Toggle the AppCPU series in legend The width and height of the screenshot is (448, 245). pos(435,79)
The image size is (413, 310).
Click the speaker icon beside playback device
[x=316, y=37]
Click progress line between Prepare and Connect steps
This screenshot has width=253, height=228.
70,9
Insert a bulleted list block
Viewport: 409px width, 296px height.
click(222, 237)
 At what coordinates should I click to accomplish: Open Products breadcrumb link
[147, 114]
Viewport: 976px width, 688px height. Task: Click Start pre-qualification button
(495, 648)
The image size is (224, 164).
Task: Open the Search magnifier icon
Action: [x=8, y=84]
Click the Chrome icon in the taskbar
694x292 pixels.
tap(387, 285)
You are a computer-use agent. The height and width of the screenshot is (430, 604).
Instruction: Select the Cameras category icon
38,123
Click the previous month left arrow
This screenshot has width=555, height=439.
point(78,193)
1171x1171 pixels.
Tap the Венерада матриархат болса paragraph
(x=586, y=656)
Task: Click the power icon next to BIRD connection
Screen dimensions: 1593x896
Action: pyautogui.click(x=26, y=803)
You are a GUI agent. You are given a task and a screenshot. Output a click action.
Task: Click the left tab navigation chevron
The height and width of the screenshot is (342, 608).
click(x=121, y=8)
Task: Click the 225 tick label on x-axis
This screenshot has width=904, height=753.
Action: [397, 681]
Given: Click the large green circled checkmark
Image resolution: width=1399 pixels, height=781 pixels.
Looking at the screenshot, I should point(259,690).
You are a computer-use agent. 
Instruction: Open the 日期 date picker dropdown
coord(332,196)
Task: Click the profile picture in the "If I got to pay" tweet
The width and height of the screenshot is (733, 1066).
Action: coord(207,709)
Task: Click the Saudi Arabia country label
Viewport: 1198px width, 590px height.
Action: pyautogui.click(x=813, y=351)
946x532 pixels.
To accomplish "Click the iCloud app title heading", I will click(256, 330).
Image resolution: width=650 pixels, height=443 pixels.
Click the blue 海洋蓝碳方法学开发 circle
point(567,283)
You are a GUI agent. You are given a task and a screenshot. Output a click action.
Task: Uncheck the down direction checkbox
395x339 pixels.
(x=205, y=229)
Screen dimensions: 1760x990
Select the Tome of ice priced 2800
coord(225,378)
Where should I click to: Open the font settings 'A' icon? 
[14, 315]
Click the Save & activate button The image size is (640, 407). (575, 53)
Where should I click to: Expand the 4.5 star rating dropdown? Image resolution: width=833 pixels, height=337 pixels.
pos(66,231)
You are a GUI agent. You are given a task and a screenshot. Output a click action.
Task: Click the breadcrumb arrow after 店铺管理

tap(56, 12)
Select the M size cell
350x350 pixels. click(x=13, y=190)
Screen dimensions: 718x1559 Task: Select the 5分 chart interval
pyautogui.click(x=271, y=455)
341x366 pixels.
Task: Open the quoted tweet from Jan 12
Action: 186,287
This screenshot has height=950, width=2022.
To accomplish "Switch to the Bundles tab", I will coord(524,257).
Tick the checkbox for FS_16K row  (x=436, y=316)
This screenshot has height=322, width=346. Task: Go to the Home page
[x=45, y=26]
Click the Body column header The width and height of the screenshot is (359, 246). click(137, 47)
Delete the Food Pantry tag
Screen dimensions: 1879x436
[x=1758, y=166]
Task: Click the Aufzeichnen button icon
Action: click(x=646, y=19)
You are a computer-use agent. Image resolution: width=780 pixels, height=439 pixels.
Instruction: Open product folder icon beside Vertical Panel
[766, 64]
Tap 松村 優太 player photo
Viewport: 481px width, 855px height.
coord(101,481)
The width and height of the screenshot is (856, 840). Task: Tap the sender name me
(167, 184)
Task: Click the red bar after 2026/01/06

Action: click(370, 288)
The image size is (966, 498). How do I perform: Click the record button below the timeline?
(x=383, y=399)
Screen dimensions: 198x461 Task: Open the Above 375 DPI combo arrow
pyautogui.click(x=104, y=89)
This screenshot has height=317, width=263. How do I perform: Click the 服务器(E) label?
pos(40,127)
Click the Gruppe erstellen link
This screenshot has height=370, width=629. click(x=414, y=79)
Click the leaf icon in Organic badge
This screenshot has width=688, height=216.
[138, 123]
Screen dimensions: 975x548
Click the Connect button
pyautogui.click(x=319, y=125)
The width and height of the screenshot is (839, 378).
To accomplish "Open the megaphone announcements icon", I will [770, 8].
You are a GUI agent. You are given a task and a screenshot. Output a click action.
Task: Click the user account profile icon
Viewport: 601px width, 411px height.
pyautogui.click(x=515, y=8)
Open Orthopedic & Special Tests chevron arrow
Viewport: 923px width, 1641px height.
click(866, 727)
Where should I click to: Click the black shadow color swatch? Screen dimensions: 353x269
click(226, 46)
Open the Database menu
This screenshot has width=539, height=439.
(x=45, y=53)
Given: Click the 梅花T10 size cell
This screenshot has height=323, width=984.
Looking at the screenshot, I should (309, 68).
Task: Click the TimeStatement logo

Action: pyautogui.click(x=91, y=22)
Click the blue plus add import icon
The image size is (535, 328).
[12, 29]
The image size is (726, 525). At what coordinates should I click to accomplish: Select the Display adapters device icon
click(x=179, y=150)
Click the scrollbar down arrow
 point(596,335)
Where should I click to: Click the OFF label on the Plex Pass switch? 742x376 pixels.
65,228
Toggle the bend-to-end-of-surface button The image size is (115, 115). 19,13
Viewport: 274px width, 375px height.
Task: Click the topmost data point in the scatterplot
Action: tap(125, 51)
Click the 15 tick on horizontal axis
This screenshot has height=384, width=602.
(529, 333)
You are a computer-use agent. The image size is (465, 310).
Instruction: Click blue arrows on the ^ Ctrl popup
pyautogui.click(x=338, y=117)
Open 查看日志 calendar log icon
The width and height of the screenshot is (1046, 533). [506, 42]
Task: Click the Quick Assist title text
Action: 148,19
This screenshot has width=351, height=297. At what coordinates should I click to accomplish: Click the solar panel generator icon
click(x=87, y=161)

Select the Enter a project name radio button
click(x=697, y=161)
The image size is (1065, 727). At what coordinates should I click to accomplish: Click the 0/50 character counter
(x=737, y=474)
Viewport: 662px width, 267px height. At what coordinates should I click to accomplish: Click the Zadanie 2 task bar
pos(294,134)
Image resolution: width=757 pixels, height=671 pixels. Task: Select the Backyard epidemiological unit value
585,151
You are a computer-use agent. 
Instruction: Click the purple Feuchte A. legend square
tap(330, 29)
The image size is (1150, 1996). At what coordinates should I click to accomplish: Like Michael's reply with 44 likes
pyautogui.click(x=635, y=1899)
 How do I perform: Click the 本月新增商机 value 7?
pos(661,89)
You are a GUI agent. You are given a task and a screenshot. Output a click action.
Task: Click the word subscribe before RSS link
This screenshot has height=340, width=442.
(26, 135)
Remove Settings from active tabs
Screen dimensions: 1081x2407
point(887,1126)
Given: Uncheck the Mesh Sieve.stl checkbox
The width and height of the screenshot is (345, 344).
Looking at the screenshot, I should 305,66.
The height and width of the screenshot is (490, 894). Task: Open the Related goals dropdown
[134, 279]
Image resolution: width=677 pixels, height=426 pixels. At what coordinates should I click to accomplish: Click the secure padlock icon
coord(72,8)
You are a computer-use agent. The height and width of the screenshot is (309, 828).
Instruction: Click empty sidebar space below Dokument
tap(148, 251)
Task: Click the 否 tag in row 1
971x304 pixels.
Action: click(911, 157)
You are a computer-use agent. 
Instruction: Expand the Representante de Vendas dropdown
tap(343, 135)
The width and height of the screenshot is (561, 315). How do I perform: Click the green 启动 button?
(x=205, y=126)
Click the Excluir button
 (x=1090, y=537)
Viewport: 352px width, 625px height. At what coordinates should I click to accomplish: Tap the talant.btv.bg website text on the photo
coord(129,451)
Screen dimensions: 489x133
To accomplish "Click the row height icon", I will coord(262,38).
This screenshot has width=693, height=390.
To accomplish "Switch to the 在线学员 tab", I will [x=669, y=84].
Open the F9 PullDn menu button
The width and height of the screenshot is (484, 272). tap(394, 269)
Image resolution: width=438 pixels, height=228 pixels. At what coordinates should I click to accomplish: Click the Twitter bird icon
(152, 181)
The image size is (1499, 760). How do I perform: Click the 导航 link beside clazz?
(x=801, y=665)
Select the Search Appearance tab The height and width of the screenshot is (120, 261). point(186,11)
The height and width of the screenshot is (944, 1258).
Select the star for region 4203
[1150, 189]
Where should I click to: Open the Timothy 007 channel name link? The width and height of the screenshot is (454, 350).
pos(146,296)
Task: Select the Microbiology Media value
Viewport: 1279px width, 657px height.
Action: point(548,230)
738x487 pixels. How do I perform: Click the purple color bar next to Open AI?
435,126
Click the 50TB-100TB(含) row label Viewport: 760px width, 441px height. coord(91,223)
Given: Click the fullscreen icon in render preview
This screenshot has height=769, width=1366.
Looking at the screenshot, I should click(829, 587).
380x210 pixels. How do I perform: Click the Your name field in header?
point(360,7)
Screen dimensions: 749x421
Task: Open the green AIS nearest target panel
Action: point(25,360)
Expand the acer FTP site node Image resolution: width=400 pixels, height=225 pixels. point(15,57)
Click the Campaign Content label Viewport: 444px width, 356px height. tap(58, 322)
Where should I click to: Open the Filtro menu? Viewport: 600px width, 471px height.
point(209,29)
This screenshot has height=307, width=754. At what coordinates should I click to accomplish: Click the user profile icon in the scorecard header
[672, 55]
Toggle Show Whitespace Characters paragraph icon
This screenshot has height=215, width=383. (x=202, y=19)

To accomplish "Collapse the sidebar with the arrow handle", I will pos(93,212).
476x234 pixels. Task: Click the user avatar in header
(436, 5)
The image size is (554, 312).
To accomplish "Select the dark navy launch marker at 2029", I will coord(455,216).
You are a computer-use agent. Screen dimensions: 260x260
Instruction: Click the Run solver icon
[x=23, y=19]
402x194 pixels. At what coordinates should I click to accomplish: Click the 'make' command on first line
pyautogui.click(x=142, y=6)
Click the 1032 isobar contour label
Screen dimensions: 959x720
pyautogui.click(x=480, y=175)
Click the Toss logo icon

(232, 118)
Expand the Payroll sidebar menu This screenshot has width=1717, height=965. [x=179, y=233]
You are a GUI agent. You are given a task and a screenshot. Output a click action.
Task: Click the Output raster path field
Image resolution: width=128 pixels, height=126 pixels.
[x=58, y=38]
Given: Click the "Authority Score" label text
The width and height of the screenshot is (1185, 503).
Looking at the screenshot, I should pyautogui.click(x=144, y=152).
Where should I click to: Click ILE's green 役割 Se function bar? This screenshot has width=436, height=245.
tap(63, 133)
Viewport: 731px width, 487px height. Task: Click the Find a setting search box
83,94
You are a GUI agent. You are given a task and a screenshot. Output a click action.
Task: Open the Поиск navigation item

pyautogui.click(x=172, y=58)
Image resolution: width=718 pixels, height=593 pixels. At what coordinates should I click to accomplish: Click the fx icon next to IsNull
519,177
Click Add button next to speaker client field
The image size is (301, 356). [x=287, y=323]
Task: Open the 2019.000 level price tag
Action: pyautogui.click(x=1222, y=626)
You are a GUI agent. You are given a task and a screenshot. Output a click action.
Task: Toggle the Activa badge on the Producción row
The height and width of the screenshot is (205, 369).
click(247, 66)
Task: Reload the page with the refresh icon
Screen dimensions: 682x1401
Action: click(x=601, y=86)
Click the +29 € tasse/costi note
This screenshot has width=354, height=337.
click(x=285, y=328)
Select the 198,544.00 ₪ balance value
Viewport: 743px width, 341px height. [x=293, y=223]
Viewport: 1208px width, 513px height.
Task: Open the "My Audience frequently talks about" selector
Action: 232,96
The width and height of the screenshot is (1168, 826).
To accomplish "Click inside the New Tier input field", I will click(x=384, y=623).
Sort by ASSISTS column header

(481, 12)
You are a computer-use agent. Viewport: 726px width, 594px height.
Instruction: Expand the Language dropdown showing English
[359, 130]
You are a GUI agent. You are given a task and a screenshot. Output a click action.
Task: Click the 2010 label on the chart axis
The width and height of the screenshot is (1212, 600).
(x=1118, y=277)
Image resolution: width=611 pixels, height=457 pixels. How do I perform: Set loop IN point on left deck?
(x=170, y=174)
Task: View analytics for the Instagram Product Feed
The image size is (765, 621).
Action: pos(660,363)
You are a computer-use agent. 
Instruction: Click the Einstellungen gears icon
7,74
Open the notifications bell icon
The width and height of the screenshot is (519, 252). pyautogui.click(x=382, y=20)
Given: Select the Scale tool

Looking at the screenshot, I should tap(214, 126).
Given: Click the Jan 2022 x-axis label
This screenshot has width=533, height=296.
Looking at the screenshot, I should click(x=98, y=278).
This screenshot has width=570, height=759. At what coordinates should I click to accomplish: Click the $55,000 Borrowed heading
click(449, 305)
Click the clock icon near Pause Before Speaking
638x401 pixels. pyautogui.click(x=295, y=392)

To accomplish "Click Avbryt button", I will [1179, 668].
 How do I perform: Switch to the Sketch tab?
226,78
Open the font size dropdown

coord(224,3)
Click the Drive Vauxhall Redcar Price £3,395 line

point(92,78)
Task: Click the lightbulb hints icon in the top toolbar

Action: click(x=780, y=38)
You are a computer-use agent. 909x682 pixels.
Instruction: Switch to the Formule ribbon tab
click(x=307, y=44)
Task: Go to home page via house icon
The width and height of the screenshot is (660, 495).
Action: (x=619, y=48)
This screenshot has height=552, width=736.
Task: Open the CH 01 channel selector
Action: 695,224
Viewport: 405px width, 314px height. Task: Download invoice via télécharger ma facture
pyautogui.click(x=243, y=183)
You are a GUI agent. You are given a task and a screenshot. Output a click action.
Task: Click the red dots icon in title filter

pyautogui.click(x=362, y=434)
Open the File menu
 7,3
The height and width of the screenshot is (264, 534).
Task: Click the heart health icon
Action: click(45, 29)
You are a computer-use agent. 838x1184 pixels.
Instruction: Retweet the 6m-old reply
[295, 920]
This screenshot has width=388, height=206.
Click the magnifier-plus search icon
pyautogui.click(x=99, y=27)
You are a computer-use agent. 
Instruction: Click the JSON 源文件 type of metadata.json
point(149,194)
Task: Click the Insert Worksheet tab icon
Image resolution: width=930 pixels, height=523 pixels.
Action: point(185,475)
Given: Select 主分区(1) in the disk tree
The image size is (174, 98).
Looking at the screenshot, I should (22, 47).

------------------------------------

Every line holding the word "Uncheck" should be copied out of the records above.

§ **RESPONSE**
Task: Uncheck the down direction checkbox
Given: Uncheck the Mesh Sieve.stl checkbox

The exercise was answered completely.